11.10.15

5

Grandes descrições passavam-lhe pela cabeça. Pareciam-lhe paisagens. Com o avançar da idade, ia ficando cada vez mais narrativa, apegada aos detalhes que aborrecem como se aborrecem as pessoas no jardim. No cimo de um largo em cidade do Norte, umas escadas chamaram-lhe a atenção. Subia por elas, ladeada por casas com vasos em flor e roupas velhas estendidas. Um idoso espanava um cigarro à varanda, com um olho cristalizado pelo vício do tempo vagaroso. Dentro das casas, ouviam-se os seus passos, degrau a degrau, embora ninguém os escutasse. Uma subjectividade pode atravessar paredes, pensou. Só a subjectividade atravessa paredes, corrigiu-se. Chegada ao cimo das escadas, havia que decidir o que fazer com o que via.

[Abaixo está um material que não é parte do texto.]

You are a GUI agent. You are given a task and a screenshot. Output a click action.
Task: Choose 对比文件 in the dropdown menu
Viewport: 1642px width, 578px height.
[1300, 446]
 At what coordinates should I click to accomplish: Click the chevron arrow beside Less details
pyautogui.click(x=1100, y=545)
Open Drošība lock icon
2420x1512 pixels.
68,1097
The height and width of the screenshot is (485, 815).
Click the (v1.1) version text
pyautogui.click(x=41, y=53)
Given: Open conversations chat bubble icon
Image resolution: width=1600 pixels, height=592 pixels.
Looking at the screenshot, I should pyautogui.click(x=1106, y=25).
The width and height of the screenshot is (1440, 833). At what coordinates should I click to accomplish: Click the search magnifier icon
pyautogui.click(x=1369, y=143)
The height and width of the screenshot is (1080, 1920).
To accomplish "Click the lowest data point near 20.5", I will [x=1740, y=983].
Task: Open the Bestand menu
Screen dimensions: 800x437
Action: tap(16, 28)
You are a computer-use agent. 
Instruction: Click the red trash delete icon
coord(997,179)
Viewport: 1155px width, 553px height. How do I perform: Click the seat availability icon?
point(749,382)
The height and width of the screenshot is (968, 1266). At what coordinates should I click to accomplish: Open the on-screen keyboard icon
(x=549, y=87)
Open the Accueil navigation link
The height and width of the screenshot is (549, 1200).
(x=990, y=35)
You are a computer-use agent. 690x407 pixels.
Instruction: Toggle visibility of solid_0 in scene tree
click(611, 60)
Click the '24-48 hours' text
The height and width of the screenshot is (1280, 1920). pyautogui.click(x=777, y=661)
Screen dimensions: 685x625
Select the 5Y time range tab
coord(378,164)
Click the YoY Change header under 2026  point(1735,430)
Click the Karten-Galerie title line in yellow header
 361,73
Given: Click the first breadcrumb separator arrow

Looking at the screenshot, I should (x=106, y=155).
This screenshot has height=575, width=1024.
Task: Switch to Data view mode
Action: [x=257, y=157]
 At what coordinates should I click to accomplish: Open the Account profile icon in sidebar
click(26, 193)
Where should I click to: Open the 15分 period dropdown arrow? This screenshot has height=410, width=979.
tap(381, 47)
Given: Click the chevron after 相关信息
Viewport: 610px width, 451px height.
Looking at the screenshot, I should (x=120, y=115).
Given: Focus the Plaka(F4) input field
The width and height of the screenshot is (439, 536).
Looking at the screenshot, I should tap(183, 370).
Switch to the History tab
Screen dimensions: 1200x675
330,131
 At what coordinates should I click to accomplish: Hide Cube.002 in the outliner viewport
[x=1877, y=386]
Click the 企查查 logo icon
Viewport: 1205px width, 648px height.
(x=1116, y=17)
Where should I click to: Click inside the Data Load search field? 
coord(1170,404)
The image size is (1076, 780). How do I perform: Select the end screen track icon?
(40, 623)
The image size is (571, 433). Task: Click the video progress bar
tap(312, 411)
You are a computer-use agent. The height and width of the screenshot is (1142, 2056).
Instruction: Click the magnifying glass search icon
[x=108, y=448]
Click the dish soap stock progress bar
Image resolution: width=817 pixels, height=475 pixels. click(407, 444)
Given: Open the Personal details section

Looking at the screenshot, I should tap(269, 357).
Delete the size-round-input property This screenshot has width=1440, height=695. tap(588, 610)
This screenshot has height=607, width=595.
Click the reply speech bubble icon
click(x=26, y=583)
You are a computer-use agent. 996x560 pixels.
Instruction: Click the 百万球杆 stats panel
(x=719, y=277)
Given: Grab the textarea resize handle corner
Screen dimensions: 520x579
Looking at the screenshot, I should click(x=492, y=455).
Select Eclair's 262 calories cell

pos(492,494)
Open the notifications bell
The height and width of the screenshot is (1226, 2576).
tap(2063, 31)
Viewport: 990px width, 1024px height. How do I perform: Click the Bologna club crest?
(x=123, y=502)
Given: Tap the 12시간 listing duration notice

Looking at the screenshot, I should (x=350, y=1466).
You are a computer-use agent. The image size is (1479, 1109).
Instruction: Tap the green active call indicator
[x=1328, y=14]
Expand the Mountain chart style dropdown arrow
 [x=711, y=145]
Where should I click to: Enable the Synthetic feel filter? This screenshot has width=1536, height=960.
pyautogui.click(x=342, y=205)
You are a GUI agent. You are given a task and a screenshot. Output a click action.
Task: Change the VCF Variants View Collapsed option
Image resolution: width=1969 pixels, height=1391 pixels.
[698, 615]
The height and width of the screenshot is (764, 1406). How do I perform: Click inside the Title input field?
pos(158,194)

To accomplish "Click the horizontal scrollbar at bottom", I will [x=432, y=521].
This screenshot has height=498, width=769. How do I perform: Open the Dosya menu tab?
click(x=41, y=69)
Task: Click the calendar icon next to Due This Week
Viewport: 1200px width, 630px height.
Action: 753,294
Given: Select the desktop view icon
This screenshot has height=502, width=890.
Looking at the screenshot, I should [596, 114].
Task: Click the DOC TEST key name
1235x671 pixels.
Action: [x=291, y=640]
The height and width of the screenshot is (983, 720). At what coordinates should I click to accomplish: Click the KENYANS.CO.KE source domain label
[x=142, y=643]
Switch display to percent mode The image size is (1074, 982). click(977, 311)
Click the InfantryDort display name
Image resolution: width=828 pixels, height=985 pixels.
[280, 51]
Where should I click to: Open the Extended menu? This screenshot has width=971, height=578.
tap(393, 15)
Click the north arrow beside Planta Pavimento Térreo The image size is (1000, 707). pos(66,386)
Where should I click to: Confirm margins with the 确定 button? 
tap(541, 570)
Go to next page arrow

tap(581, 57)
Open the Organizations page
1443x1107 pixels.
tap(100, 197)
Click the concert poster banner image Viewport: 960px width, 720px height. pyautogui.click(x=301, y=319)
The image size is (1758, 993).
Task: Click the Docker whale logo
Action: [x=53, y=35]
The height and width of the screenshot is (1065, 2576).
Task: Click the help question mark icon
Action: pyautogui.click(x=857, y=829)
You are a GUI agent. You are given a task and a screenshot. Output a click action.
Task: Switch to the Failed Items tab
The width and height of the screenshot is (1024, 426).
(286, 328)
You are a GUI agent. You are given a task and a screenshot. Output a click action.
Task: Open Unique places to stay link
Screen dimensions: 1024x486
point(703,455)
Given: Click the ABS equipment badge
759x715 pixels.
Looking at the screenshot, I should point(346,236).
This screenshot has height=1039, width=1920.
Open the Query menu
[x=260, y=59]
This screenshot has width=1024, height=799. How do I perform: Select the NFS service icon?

Como se a natureza se tivesse lembrado de fugir às mãos dos homens no meio de uma cidade, estava ali intacta e dura, como uma parte de um corpo descuidado, abrigada em si mesma. Apenas que no canto superior da fraga, do terreno escabroso, despontara uma torre acastelada, jazida ali ao abandono, como tudo em volta. Voltou a descer as escadas: não sabia o que fazer com aquilo.

4

Pouco mais do que uma figurinha rúptil, dirigia-se por entre os olhos transeuntes até a um café onde se pudesse domingar com um pouco mais de paz de espírito. Ao longe, uma chamada telefónica fala-lhe de outros domingos no mundo, da subjectividade lancinante dos domingos que toca a todos como chuva miudinha. Leu o jornal, revigorada por uma ideia de ordem de um mundo onde correm notícias. Nos jornais parece não haver domingo. Assim passou o dia como outro qualquer.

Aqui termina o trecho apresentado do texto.